PROBLEM REQUIREMENTS |
Copy the passage below about how AI labels a Paris studio word for word, starting at "The category is" and ending at "the whole description.".

EXCERPT TO READ |

A Paris specialist usually disappears quietly. The model still names a category, so the answer looks acceptable, but the firm’s real work has slipped under the floorboards.
On a damp afternoon in the 11th, I sat with a composite creative strategy studio whose work was easy to understand in the room and strangely hard to find on the page. Fourteen people, a narrow set of clients, a reputation that travelled through cultural institutions, hospitality groups and a few luxury-adjacent projects nobody wanted to describe too loudly. When we asked an AI system to describe the studio, it did not insult them. That would have been easier to fix. It called them “a Paris-based creative agency.” Correct, and almost useless.
The founder winced because the phrase was familiar. It appeared in old bios, directory summaries, a press caption, and one tidy homepage sentence written during a quieter year. Their portfolio told a better story: spatial identity for cultural venues, launch narratives for hotel groups, naming work for discreet hospitality projects, strategy before visual polish. The problem was that the better story lived in fragments. A model had found the largest bucket and dropped the firm inside it.
The category is where AI starts when evidence is thin
When AI describes a company wrong, the mistake often begins with something that feels too small to matter: the category noun. Agency. Consultancy. Clinic. Studio. Practice. Startup. These words are useful door handles. They help a person enter the room. They are also blunt instruments when they become the whole description.

ENTRIES SUPPLIED |
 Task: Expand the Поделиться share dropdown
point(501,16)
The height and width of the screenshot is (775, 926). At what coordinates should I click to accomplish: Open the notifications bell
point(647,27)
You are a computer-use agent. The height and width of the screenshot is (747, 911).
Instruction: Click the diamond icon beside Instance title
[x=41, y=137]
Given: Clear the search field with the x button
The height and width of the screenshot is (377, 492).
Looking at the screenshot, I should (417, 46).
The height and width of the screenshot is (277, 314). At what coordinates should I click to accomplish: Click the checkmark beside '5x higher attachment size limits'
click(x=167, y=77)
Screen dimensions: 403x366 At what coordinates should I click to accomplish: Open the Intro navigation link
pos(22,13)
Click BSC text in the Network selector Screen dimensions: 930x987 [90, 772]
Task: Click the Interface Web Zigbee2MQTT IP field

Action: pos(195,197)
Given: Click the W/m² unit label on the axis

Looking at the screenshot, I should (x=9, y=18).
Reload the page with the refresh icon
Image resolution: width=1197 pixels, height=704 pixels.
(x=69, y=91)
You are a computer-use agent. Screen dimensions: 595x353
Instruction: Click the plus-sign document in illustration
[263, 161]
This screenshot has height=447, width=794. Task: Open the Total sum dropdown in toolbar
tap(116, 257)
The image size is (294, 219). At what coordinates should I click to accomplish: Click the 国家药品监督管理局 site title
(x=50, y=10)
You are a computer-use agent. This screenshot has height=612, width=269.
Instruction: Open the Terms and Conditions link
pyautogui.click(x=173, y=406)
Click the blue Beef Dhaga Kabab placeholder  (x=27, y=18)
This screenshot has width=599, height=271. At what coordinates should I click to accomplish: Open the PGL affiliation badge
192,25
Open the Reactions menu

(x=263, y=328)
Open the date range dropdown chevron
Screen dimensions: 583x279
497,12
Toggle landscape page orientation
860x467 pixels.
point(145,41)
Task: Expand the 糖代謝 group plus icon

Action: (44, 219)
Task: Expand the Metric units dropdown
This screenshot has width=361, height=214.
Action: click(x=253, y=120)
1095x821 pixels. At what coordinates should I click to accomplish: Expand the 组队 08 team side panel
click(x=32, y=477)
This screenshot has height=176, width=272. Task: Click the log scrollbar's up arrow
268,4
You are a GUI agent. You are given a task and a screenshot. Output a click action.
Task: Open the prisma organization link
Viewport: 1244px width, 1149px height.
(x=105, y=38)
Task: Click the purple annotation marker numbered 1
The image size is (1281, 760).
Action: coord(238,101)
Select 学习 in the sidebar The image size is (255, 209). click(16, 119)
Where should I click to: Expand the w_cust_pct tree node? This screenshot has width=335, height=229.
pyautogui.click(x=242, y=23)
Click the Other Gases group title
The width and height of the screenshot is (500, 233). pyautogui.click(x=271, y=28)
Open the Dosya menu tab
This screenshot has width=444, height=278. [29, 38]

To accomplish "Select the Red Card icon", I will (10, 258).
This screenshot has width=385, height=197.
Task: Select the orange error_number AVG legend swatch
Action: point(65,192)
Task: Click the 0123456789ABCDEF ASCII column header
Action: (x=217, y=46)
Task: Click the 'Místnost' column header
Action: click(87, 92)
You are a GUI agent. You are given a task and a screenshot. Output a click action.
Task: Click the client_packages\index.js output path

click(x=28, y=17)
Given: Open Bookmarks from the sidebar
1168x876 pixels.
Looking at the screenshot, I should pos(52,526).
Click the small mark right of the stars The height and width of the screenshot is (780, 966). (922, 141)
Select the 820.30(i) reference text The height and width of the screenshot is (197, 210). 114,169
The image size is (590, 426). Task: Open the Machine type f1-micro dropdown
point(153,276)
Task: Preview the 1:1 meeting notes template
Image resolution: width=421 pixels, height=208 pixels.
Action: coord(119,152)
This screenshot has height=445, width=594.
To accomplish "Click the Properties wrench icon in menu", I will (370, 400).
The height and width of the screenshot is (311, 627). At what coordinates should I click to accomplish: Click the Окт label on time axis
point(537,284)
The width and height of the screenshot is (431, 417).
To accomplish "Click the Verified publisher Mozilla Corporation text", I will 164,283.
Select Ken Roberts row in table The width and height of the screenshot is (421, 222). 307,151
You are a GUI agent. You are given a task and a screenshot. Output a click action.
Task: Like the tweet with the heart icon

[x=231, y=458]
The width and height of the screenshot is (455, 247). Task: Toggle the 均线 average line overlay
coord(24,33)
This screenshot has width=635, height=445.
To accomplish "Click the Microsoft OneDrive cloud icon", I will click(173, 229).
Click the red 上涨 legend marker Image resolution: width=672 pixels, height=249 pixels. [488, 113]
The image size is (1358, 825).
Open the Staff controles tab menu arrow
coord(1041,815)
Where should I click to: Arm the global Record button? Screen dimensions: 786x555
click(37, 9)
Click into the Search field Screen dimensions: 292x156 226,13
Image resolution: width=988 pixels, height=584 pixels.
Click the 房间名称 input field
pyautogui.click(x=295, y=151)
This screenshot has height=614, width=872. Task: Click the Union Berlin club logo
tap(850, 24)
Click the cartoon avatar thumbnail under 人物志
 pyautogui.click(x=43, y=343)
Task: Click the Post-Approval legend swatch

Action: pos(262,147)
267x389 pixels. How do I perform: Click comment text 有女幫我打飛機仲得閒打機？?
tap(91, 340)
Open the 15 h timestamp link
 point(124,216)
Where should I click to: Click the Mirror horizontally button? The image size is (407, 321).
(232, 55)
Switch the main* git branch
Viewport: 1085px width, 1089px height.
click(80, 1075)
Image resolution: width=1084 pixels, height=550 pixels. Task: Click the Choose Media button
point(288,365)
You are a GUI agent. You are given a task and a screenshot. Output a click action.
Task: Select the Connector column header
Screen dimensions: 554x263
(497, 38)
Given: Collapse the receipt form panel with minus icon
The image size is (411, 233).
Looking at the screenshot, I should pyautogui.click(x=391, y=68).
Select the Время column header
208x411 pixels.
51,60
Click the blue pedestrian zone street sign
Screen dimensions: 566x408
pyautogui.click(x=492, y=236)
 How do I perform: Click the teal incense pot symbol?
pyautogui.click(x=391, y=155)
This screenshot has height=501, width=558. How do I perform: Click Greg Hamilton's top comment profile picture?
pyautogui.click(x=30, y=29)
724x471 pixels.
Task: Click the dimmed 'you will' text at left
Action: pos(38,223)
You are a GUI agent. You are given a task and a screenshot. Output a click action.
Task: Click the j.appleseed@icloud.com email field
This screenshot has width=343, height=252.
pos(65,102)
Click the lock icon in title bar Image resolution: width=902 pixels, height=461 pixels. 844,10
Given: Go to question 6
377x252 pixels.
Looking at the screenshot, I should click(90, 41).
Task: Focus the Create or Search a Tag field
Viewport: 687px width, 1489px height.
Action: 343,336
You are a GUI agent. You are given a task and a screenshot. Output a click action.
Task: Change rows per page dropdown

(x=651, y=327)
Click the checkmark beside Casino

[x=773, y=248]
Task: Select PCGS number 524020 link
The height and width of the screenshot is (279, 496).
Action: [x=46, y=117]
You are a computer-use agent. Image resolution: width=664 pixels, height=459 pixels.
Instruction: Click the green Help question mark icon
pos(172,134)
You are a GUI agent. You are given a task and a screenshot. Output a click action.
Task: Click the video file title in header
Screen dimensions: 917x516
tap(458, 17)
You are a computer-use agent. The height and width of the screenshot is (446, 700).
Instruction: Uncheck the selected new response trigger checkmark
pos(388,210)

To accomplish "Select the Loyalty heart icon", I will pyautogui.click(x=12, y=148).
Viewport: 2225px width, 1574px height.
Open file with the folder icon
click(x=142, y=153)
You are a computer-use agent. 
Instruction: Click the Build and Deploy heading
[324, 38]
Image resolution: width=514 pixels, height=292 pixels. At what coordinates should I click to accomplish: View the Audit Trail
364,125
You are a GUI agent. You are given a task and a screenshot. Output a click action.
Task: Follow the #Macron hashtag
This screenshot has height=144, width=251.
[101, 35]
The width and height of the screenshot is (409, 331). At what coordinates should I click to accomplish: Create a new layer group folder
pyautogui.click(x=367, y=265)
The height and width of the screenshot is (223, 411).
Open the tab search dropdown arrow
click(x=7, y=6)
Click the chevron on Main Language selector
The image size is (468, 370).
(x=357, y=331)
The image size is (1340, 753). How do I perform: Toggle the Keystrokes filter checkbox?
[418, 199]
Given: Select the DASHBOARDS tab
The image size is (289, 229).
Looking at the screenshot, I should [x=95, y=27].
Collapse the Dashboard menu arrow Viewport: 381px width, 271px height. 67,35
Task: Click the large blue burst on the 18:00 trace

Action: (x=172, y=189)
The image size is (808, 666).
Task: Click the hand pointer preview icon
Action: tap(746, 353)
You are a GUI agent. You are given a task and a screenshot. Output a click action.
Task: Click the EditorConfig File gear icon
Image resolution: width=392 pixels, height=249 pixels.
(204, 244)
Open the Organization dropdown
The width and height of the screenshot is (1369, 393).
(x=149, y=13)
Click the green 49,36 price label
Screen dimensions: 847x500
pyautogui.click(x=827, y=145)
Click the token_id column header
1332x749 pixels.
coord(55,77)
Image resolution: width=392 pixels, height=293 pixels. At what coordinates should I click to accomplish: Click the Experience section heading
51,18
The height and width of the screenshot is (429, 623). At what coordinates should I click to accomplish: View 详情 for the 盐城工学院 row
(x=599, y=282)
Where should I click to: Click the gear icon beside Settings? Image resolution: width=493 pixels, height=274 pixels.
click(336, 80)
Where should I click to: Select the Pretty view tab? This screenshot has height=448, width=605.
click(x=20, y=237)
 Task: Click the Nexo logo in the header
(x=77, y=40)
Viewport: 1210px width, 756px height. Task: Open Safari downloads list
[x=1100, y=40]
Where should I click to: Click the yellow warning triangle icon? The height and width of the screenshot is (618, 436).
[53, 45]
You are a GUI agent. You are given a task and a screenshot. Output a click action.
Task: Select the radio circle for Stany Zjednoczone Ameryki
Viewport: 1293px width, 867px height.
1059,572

RESULT BELOW |
The category is where AI starts when evidence is thin
When AI describes a company wrong, the mistake often begins with something that feels too small to matter: the category noun. Agency. Consultancy. Clinic. Studio. Practice. Startup. These words are useful door handles. They help a person enter the room. They are also blunt instruments when they become the whole description.